__Exercise aim__. Write out the lines below word for word.

__Data section__.

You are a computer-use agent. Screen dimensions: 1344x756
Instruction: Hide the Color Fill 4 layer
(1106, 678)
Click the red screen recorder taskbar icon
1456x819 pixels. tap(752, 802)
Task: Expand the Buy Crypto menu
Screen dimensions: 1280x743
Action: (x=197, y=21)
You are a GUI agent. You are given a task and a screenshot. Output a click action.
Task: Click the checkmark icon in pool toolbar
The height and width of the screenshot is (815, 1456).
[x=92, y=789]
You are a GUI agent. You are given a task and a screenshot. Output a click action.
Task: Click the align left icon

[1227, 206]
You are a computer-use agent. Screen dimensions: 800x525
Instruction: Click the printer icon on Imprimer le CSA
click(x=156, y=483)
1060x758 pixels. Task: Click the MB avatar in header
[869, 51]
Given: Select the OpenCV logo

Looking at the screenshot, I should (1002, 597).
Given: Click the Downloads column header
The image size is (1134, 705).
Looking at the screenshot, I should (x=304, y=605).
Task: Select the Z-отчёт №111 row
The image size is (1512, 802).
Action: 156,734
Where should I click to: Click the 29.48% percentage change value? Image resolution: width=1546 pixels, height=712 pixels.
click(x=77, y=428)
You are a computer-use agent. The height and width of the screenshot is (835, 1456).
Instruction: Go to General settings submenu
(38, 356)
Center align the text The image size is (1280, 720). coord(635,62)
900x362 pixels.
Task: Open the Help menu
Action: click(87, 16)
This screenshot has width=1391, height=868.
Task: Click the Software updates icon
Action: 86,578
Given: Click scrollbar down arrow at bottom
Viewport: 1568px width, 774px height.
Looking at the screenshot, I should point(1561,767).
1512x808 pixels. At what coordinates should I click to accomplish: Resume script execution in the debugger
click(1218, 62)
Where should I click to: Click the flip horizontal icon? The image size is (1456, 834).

__Worked answer__.
You are a computer-use agent. Screen dimensions: 1344x756
Instruction: Hide the Color Fill 4 layer
(1106, 678)
Click the red screen recorder taskbar icon
1456x819 pixels. tap(752, 802)
Task: Expand the Buy Crypto menu
Screen dimensions: 1280x743
Action: (x=197, y=21)
You are a GUI agent. You are given a task and a screenshot. Output a click action.
Task: Click the checkmark icon in pool toolbar
The height and width of the screenshot is (815, 1456).
[x=92, y=789]
You are a GUI agent. You are given a task and a screenshot. Output a click action.
Task: Click the align left icon

[1227, 206]
You are a computer-use agent. Screen dimensions: 800x525
Instruction: Click the printer icon on Imprimer le CSA
click(x=156, y=483)
1060x758 pixels. Task: Click the MB avatar in header
[869, 51]
Given: Select the OpenCV logo

Looking at the screenshot, I should (1002, 597).
Given: Click the Downloads column header
The image size is (1134, 705).
Looking at the screenshot, I should (x=304, y=605).
Task: Select the Z-отчёт №111 row
The image size is (1512, 802).
Action: 156,734
Where should I click to: Click the 29.48% percentage change value? Image resolution: width=1546 pixels, height=712 pixels.
click(x=77, y=428)
You are a computer-use agent. The height and width of the screenshot is (835, 1456).
Instruction: Go to General settings submenu
(38, 356)
Center align the text The image size is (1280, 720). coord(635,62)
900x362 pixels.
Task: Open the Help menu
Action: click(87, 16)
This screenshot has width=1391, height=868.
Task: Click the Software updates icon
Action: 86,578
Given: Click scrollbar down arrow at bottom
Viewport: 1568px width, 774px height.
Looking at the screenshot, I should point(1561,767).
1512x808 pixels. At what coordinates should I click to accomplish: Resume script execution in the debugger
click(1218, 62)
Where should I click to: Click the flip horizontal icon? The image size is (1456, 834).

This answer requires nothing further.